Anyone who thinks that moderators quitting will stop questions being closed as dupes doesn't understand how StackOverflow works. The moderators are the ones doing the absolute dirtywork of handling cases of abuse, harassment, vandalism, spam, vote fraud, and so on. If half the mods quit, all you get in return is more spam and hostile comments. The remaining community will keep closing questions like before - that's simply not the job of moderators.
> Overzealous duplicate

This one is really killing me lately.

In almost all cases it points to something only tangentially related and is of no help.

SO used to be a place that smart people could go to get other smart people to help them with a problem.

Now it mostly seems to be a place where people help students with their high-school CS homework and then bitch about not being there to help with homework!

Quora is even worse!

I am eagerly waiting for whoever comes up with the next reasonable knowledge-sharing site to leave these two POS sites where they belong!

Who would have thought that organising literally all of human knowledge in a linear Q&A format would have been so hard?

/s

With great fear of this, I opened a question on SO a while ago and at the bottom linked to several other SO questions under the heading "similar but different, because ...", and it went quite well, although moderation was quite angry that I didn't choose an accepted answer within a day.
> although moderation was quite angry that I didn't choose an accepted answer within a day.

I don't know about Stack Overflow, which is the largest SE site, and may have some cultural differences.

But I'm pretty sure that accepting an answer within a day is strongly discouraged on all Stack Exchange sites in general.
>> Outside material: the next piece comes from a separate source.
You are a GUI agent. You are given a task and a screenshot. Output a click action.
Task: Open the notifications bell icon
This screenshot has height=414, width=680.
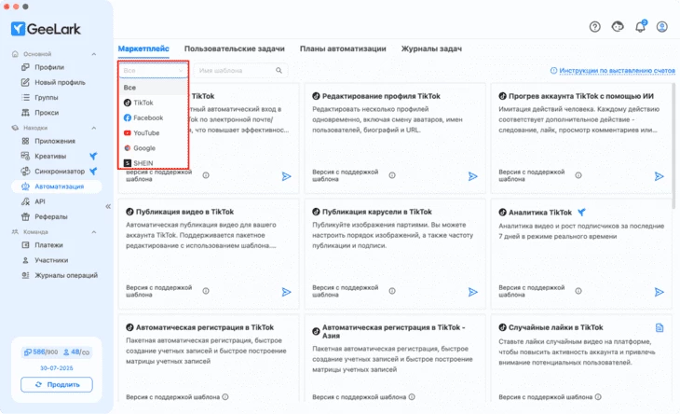click(x=640, y=27)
You should wait, at least one day before accepting it - some users may still want to answer it. I only accept answers when nobody posts new answers. Also, a user doesn't have to accept an answer, if none of the answer is helpful for solving the question - it has been discussed on Meta before.
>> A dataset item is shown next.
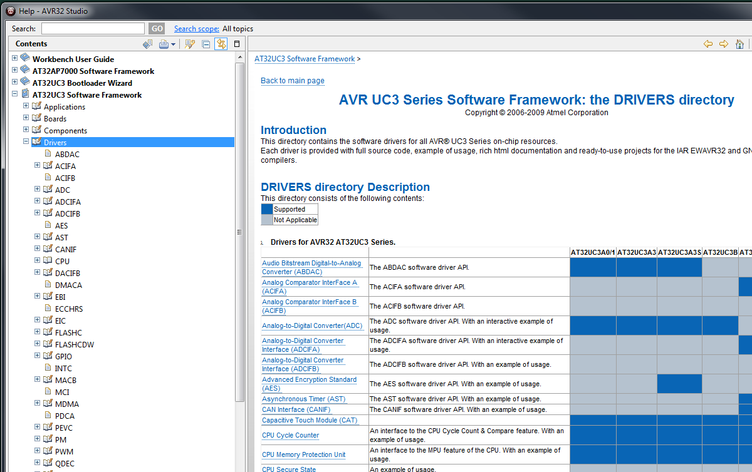
Task: Toggle Link with Contents sync button
Action: coord(221,44)
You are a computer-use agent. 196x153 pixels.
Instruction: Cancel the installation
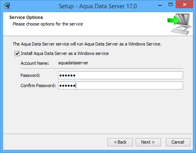pos(178,142)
Personally, if I asked a question and none of the answer solves the question, I'll accept the most helpful one. If none is helpful, I don't accept any answer, and usually I will be able to answer my own question and accept myself in the future.

I've tried that before too, but over-zealous mods still closed as a duplicate - I really believe a lot of them do that without even reading the question, or the question they say is a dupe :/
Can you mention the tags you are experiencing this in? I see this complaint all the time and yet I don't observe it myself despite being quite active on the site (but in only specific tags)...
I don't have a list of tags at the ready, but it has happened enough to piss me off as a pattern.

I can say that I am usually on there looking for help on "advanced" programming or hardware issues. So think long-tail type questions, not the type that you stumble onto early in your career.

At one point I was beginning to think that the mods just did not technically understand the questions and that was why they had an itchy "dupe" trigger finger.

Darn I might have to peel the SO sticker off the back of my MacBook.
SO has been on the decline quite long already, drowning in a sea of homework question, fix my bugs beggars and editors running perfectly fine answers. finding relevant solutions is as hard as ever and asking moderately difficult questions just gets you nowhere. long standing issues, like a way to tag library versions to avoid people ending in stale answers or restrict your area of expertise properly as to be able to quickly network with other in the field working on the same problem were never addressed, meanwhile we got a disfunctional job board that did the opposite of attracting talent, resulting instead in a horde of resume padding desperados copy pasting answer off a script in all questions tagged java or xml

the moment to remove that sticker was c.a 2013

Heh, I hadn't considered that. I was trying to find space for a new sticker last night, I think I may have just found my answer.